## Excerpt

* * * * * * * * *

Atlanta Becomes the Operational Heart of the 2026 World Cup2026 FIFA World Cup This Week
- Jason Longshore
- 5 minutes ago
- 3 min read
2026 FIFA World Cup Team Workshop Opens with a Clear Message: Execution Phase

The FIFA Team Workshop began this morning in downtown Atlanta at the Westin Peachtree Plaza with a consistent theme from leadership. The planning phase is narrowing, and the execution phase is accelerating.
In separate remarks, live with Chief Event Operations Officer Heimo Schirgi and one via video from FIFA President Gianni Infantino, the message was unmistakable. The largest World Cup in history is no longer theoretical. It is operational.
“The Operational Heart”
Infantino addressed the room of federation representatives by redefining who truly powers a World Cup.
“You represent the operational heart of your respective FIFA member associations,” he said.
While global attention gravitates toward star players and matchups, Infantino emphasized that tournament success depends on the behind-the-scenes professionals such as team administrators, logistics managers, medical directors, and security leads.

* * * * * * * * *

## Data

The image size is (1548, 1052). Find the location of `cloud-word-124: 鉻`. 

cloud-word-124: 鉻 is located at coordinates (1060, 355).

* * * * * * * * *

## Things to do
1. Set down the passage of the World Cup workshop article from "In separate remarks, live" up to and including "and security leads.", word for word.
2. Write the next part of the article on the Atlanta World Cup team workshop, picking up after its final sentence.
None of the material is needed for the work on the World Cup workshop article.

## Written responses
1.
In separate remarks, live with Chief Event Operations Officer Heimo Schirgi and one via video from FIFA President Gianni Infantino, the message was unmistakable. The largest World Cup in history is no longer theoretical. It is operational.
“The Operational Heart”
Infantino addressed the room of federation representatives by redefining who truly powers a World Cup.
“You represent the operational heart of your respective FIFA member associations,” he said.
While global attention gravitates toward star players and matchups, Infantino emphasized that tournament success depends on the behind-the-scenes professionals such as team administrators, logistics managers, medical directors, and security leads.

2.
He framed the Atlanta gathering as the final comprehensive in-person operational briefing before kickoff. Over the next few days, every major functional area is under review: team facilities, security, broadcast, media, logistics, medical, and accreditation, with specialist workshops for doctors and analysts.
Within weeks, the full 48-team field will be confirmed for 104 matches, a scale Infantino described as “the largest sporting and social event in history”.
The emphasis was clear. FIFA builds the stage, but federations must make it work.
Monitoring a Complicated World
Schirgi’s remarks to the media separately reflected a parallel reality. Global instability exists alongside tournament preparation.
Asked about geopolitical developments and potential contingencies, Schirgi confirmed FIFA is observing closely and planning across multiple layers.
“We are currently only observing and making all sorts of planning behind the scenes that we need to do in such a situation,” he said.
When pressed on specific contingencies, he declined to isolate a scenario and instead stressed a holistic review across operations and travel.
The message was measured. FIFA is not reacting to a single trigger. It is modeling risk across systems.
From Qatar to Continental Scale
The contrast between 2022 and 2026 defined Schirgi’s operational overview.
“We come from the smallest footprint of the World Cup we have in Qatar to the biggest across three countries, 16 cities,” he said.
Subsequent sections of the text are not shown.